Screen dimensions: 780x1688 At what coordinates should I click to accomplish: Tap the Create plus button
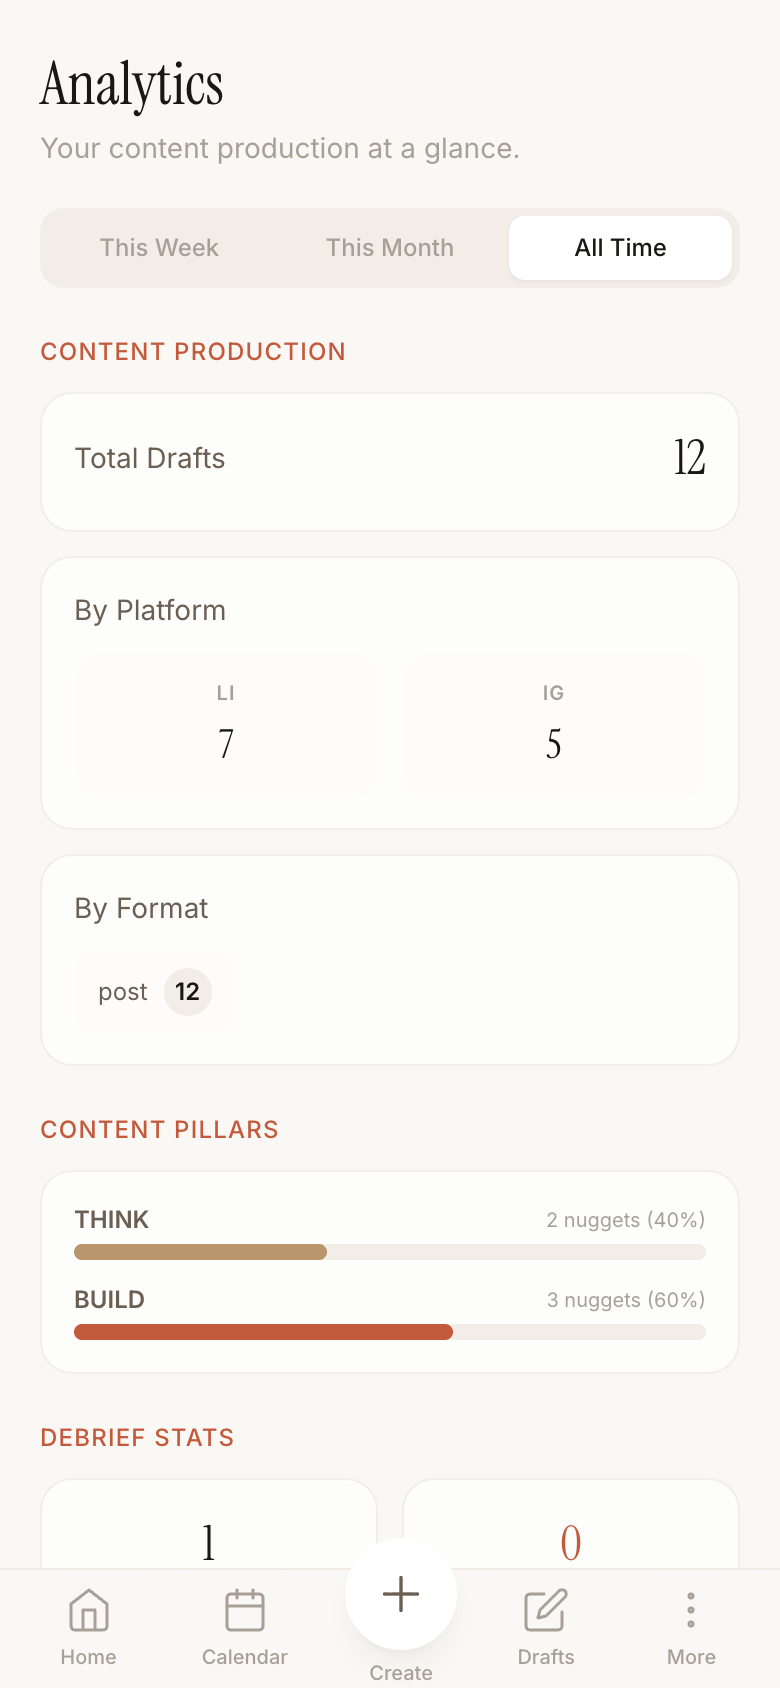[x=400, y=1594]
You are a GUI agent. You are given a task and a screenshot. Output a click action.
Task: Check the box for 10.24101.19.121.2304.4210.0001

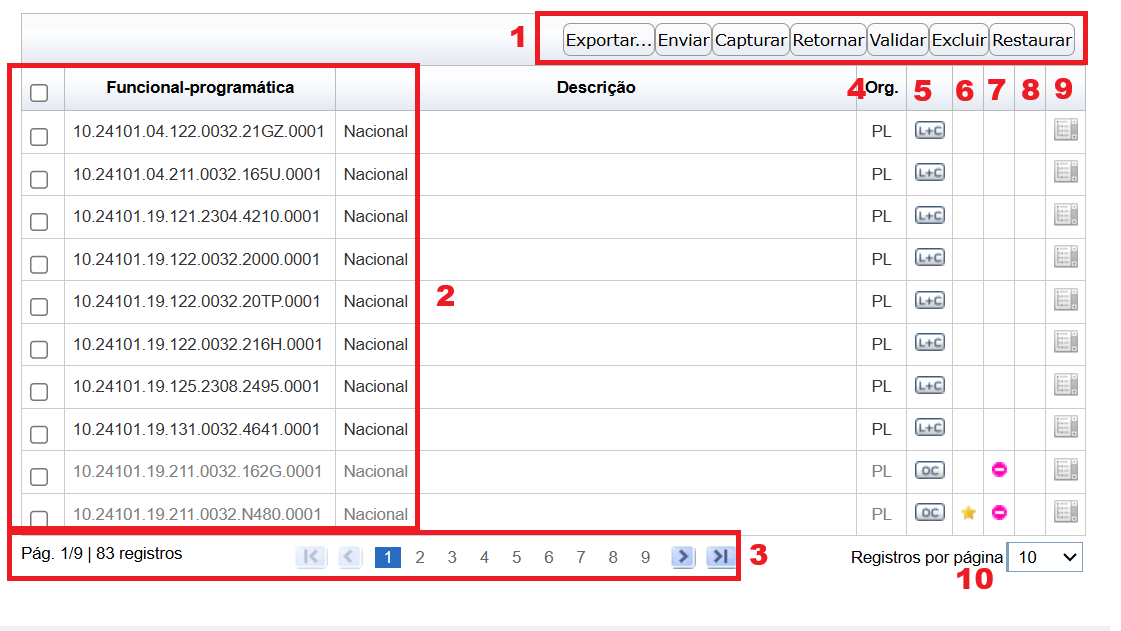coord(39,222)
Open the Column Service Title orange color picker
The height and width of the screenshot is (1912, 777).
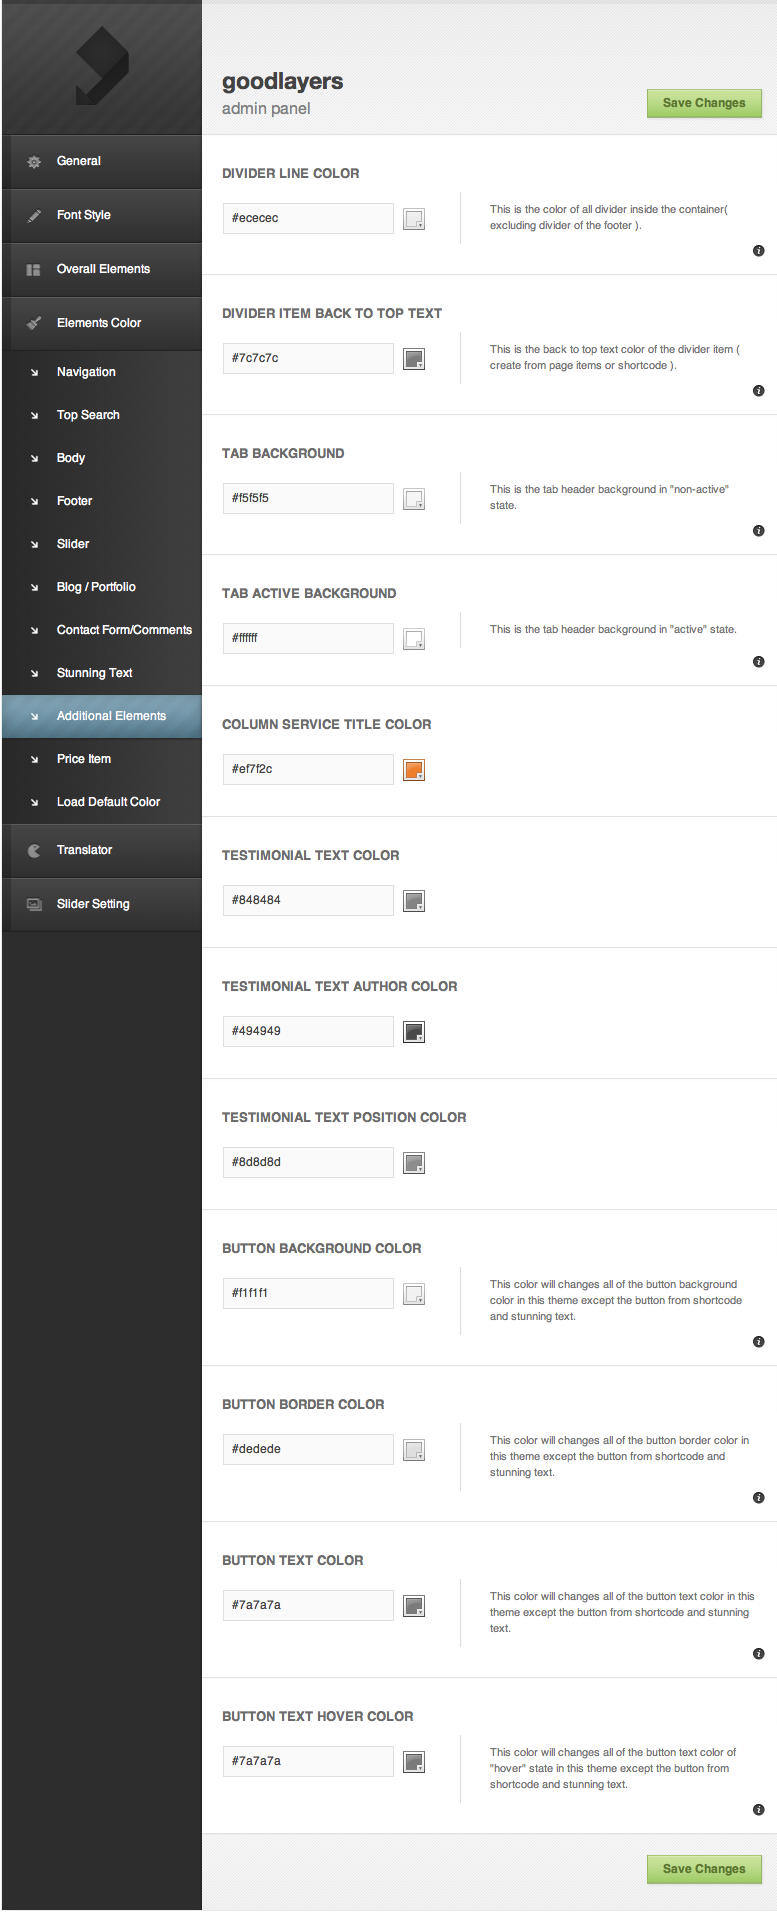coord(414,770)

● ● ● ● ● ● ●

What is being asked →
Format the part of the records that opens with the line containing "Open the Column" and closes at the end of the records as a two-column CSV with the headers "text" and "answer". Give one row per record, put each value in a single quoted field with line breaks turned into spaces, and leave the pictures out.

Response below →
text,answer
"Open the Column Service Title orange color picker The height and width of the screenshot is (1912, 777).","coord(414,770)"